▶ **Your objective**: Return exactly the lines of the records below, starting at the line that contains "Where should I click to: Select" and ending at the line that contains "Task: Select the 25.30 shoe inner length cell", with both of those lines kept.

▶ **Provided data**:
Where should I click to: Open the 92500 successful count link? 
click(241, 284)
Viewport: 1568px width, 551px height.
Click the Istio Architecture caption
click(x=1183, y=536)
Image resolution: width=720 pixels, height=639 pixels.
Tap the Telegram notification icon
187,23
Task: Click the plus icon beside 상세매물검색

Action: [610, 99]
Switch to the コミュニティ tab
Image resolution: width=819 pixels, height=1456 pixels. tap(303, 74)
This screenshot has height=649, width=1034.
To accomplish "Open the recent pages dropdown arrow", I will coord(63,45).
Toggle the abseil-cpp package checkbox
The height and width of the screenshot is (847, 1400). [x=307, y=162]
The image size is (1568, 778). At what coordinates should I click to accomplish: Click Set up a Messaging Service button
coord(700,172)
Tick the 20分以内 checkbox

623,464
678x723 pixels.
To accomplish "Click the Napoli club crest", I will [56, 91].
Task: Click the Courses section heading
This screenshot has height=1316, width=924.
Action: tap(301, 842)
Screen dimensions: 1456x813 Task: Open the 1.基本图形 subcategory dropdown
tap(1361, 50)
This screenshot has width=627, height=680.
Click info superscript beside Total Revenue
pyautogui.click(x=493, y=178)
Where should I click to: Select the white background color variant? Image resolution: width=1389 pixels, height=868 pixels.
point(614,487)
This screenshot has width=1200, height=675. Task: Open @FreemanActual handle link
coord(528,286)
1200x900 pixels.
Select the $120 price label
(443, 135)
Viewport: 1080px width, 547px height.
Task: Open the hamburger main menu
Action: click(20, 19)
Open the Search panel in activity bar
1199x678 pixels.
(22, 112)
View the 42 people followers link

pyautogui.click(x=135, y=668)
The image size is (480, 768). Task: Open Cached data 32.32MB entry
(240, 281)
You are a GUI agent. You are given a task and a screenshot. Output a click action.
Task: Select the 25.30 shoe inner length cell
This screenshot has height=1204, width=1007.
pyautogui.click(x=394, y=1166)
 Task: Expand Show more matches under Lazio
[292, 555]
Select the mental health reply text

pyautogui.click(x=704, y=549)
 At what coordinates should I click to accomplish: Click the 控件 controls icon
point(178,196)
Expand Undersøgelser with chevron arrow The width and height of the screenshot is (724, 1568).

▶ **Written solution**:
Where should I click to: Select the white background color variant? Image resolution: width=1389 pixels, height=868 pixels.
point(614,487)
This screenshot has width=1200, height=675. Task: Open @FreemanActual handle link
coord(528,286)
1200x900 pixels.
Select the $120 price label
(443, 135)
Viewport: 1080px width, 547px height.
Task: Open the hamburger main menu
Action: click(20, 19)
Open the Search panel in activity bar
1199x678 pixels.
(22, 112)
View the 42 people followers link

pyautogui.click(x=135, y=668)
The image size is (480, 768). Task: Open Cached data 32.32MB entry
(240, 281)
You are a GUI agent. You are given a task and a screenshot. Output a click action.
Task: Select the 25.30 shoe inner length cell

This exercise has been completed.